I can’t remember precisely what it was we were watching. It might have been bates motel, but, there was a teenage love scene. It was all softly lit and filmed with artful hints of flesh barely visible as the two teen lovers tumbled under a sheet.  Completely under a sheet.   I started to giggle. Then I started laughing.  I mean, it was totally rediculous.  No one has sex completely under a sheet.  Least of all teens.  I remember back when everything on my body still pointed up.  Who the hell hides that? 

Of course they all wanted to know what I was laughing at.  So I told them how unrealistic the whole scene was.  “Plus”, I said. “Think about the Dutch oven factor.” My 18 year old snorted.  “As if you’d let one go when you’re doing it.” 

“Well not on purpose,” I intoned.  But, you know, sometimes you can’t control it.  So….it happens.  And you try to keep it quiet.  Secret sex fart.”  

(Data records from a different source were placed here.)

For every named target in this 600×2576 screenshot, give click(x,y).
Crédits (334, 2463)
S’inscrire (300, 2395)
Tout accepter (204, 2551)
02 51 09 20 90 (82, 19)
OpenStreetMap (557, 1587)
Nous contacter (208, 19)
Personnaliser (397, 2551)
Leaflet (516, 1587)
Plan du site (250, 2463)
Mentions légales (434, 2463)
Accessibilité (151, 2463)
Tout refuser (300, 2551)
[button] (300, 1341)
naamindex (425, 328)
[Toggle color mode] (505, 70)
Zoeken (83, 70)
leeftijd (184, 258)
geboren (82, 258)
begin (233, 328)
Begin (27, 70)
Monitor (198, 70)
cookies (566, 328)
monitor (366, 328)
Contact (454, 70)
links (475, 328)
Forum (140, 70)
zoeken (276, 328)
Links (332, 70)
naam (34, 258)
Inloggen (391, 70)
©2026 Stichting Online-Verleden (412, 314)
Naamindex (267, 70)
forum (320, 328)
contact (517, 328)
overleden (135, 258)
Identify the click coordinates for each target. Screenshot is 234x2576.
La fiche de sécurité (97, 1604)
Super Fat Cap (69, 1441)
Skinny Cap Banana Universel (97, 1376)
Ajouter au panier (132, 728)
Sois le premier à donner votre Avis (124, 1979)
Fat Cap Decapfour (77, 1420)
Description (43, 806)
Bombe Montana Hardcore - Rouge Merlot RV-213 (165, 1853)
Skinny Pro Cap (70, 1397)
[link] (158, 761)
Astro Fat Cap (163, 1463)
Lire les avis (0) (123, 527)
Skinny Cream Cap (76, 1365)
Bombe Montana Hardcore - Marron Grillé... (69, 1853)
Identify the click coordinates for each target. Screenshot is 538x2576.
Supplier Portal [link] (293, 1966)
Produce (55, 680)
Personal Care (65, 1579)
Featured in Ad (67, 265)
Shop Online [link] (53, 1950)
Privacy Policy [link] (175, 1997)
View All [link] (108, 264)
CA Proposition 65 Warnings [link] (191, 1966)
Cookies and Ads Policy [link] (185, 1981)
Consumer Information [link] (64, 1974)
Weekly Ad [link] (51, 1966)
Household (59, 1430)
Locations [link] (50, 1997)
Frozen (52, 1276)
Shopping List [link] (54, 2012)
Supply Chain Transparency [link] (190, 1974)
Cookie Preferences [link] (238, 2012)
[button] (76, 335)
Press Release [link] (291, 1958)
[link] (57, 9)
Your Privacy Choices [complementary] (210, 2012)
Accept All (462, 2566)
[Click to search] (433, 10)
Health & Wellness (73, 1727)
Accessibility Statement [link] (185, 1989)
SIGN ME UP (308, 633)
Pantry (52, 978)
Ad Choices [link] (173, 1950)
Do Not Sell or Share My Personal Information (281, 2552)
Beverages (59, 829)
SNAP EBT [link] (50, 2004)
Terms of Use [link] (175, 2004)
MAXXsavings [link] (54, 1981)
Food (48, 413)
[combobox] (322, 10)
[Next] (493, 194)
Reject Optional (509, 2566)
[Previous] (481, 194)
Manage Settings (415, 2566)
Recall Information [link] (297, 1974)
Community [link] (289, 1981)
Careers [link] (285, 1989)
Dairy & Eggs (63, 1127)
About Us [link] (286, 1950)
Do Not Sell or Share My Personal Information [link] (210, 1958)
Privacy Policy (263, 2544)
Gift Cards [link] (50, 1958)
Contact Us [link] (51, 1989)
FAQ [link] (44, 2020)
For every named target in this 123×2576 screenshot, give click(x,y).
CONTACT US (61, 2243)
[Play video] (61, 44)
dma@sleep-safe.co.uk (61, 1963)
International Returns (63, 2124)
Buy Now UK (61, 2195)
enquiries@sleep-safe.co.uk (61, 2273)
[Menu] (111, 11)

By now the family was howling and while my other two teens were wondering out loud if that was really a thing, my husband was laughingly aghast that it wasn’t only him.  “YOU do that???”  I winked him. “More than you know.”  

So the secret is out. Like the quietest fluff slipped out into the night.  Because marriage is not only the good, it’s also the messy, the silly and the farty. 

I wouldn’t have it any other way.  

Stories


We are all telling the same story. We are just telling it in our own way, our own voices.  There is no plot line I can invent that has not already been covered by someone else, better, worse, excitingly, indifferently. It’s been done. What makes it unique is my voice, my take on it. 

I once tried writing with someone. It was like trying to make a story out of two separate languages.  Or by one person painting while the other one sings.  Sure, it could be beautiful, but the differences were glaring.  I have utmost respect for writing teams who compliment one another and make their voices blend.  

I think of my story like a great piece of music.  First, I had to find the melody.  My own voice.  This has taken a lot of time. A lot. I’ve tried a few genres over the years, a few different mediums. I had to find one that fit me best.  And over the years I found my main harmonizer.  That person whose own song, own story, best complimented mine. It wasn’t easy. Because sometimes those chords which seem so perfect can turn sharply into something harsh. And we added sub-plots to the story we were weaving, which made it more intricate, complicated and beautiful, of occasionally chaotic.  

And again, it’s the same story.  A person, looking for meaning and connections, finds a person looking for meaning and connections and they  try to find those things together, in one another. It’s a story most of us are working on.  

So when I am writing I try to listen to great pieces of music.  I try to put myself into a state of mind where I can interject myself into the melody of each characters’ journey. I want to imagine how their story would go, if they were sitting down in my kitchen and talking to me.  

Because it’s not a new story, what I write. It’s just told in a different voice.